By Vansh Agarwal and Shreyaa Narayanan
(Reuters) – Match Group Inc on Tuesday forecast first-quarter revenue below expectations after Tinder, the face of online dating, became a sore point in 2022 and drove the company’s first ever quarterly decline.
While a tough economy and a stronger dollar had also crimped its business, poor product execution at Tinder was the “significant” culprit, Match said. Dating app Hinge’s business was also hit by product delays, among other headwinds.
Shares of the Dallas, Texas-based firm fell nearly 11% in trading after the bell, with Match saying it will book charges of about $6 million in 2023, following cuts to marketing spend, headcount and real estate expenses in a cost-saving drive.
The company, which has largely relied on word-of-mouth advertising so far, said Tinder will be launching its first global marketing campaign in the current quarter to improve brand perception.
The move comes after analysts expressed concerns that its minimal advertising efforts for Tinder would suppress business as competition intensifies from the likes of Bumble Inc while growing fears of a recession deter lower-income users.
“Price sensitivity is increasing given the current macro environment, and our experts think users’ willingness to pay is beginning to hit a limit,” said Third Bridge analyst Nicholas Cauley.
Tinder’s revenue per payer declined 2% in the quarter.

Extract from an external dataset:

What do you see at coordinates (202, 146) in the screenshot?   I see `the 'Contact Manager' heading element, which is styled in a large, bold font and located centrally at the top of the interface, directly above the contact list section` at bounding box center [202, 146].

Match reaffirmed its 2023 revenue growth forecast of 5% to 10%. It expects revenue growth to reach double digits by the fourth quarter on increasing momentum in the second half.

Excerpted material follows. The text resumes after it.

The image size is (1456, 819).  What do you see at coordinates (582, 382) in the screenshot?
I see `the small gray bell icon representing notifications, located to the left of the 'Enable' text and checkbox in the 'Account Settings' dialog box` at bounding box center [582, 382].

The company forecast first-quarter revenue between $790 million and $800 million, lower than analysts’ estimates of $817.3 million, according to Refinitiv data. It cited in-app purchase fees as a major year-over-year headwind.
Revenue fell 2% to $786 million in the fourth quarter ended Dec. 31, also missing expectations of $787.3 million.
Total payers fell 1% to 16.1 million.